Return all lines below containing the word "highlighted".

Dataset extract: Begin

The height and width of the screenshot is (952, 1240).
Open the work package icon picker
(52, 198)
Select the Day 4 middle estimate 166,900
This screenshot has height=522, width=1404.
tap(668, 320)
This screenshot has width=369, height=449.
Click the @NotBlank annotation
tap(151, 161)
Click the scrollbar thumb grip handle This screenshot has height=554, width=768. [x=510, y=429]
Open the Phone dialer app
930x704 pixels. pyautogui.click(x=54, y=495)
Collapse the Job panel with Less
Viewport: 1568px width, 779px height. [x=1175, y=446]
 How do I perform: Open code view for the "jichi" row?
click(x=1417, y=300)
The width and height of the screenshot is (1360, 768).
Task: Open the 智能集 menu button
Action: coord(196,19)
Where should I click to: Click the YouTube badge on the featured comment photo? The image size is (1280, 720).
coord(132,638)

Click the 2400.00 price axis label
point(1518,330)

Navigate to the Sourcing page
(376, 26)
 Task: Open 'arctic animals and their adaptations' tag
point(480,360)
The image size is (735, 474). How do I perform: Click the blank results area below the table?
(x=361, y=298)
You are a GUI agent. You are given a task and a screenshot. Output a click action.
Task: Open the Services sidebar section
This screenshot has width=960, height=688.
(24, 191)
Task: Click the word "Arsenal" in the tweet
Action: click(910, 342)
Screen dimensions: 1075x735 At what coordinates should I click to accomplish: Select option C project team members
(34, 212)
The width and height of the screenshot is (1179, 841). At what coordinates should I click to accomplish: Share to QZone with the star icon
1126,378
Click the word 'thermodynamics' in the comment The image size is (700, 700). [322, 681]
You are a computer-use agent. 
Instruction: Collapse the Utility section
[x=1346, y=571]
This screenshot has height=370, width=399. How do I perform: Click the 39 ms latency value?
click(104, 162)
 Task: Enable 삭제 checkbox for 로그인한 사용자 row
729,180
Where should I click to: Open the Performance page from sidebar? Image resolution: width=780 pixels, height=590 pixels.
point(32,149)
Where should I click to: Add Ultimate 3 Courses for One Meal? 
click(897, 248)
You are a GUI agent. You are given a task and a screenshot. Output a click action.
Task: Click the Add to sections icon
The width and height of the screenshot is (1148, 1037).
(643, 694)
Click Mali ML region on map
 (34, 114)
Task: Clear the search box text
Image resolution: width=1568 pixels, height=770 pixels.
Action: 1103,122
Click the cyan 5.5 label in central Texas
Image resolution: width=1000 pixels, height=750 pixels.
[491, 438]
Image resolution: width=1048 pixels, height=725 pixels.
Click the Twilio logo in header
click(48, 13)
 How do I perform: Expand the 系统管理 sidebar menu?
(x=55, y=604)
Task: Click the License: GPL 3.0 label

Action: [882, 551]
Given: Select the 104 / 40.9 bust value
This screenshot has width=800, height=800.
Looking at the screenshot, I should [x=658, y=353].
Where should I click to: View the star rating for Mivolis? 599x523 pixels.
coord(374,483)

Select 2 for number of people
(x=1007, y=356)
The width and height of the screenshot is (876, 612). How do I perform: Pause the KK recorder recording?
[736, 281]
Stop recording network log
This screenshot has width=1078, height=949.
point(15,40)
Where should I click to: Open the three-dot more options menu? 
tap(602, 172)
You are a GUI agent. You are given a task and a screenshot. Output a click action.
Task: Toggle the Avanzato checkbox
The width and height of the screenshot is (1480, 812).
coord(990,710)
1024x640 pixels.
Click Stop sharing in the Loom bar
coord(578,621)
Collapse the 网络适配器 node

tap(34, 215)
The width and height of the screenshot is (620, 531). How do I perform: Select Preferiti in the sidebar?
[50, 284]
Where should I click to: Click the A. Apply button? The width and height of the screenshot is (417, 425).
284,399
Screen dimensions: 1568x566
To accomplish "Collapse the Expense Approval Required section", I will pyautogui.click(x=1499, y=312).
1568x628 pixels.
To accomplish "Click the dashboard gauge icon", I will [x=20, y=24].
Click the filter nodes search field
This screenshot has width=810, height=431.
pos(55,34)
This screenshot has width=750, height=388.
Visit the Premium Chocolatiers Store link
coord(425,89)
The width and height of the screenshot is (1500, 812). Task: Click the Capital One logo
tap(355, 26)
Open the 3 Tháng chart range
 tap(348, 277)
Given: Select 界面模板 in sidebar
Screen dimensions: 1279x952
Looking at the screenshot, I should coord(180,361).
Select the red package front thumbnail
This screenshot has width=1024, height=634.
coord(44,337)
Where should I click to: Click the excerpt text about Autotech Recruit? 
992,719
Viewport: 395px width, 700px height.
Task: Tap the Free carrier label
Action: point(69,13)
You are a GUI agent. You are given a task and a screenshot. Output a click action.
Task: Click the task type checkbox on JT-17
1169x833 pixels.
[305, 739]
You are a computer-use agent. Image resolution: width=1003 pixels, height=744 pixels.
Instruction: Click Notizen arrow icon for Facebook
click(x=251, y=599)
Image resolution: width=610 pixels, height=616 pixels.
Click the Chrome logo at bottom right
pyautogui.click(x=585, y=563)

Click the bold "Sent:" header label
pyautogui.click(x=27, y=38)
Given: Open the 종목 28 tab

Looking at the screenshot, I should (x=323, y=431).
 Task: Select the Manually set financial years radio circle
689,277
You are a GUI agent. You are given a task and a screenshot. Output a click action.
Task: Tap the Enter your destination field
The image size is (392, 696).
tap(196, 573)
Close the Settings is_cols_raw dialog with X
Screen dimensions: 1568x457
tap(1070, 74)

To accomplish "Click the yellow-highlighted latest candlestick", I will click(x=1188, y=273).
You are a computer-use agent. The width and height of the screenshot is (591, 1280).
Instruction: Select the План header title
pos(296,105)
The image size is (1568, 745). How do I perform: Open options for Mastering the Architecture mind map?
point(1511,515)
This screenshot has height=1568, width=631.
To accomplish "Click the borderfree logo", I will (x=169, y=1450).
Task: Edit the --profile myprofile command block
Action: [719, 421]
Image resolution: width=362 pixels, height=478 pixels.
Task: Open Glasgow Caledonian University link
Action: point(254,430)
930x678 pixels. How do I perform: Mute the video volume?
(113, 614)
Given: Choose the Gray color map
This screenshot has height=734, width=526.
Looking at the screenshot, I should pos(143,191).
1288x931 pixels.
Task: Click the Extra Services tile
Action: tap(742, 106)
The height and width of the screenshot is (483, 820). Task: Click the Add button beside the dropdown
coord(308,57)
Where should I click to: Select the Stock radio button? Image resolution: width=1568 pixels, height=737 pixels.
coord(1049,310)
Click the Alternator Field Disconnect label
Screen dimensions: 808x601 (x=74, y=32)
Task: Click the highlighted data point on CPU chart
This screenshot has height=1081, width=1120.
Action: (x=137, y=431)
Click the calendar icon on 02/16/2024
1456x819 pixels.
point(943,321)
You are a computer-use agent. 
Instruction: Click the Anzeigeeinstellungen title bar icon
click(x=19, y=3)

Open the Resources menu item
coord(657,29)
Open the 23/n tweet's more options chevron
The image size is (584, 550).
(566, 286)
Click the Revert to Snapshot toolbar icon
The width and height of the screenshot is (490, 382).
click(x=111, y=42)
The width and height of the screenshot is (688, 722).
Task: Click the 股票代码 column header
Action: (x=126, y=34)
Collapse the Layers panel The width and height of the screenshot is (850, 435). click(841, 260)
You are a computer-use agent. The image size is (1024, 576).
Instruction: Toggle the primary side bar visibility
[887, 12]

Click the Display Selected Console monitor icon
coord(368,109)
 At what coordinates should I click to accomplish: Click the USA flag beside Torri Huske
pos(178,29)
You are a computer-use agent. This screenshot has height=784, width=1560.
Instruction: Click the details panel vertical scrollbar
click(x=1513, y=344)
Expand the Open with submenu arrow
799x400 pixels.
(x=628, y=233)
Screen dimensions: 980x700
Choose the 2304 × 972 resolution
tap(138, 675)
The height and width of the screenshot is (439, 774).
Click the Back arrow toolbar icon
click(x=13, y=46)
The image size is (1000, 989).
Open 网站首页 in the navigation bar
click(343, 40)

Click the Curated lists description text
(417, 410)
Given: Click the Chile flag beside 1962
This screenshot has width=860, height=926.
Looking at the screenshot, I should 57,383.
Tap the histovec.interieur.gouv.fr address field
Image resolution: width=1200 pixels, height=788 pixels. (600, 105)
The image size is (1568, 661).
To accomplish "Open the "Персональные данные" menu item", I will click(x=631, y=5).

Dataset extract: End

** Solution to this problem **
To accomplish "Click the yellow-highlighted latest candlestick", I will click(x=1188, y=273).
Task: Click the highlighted data point on CPU chart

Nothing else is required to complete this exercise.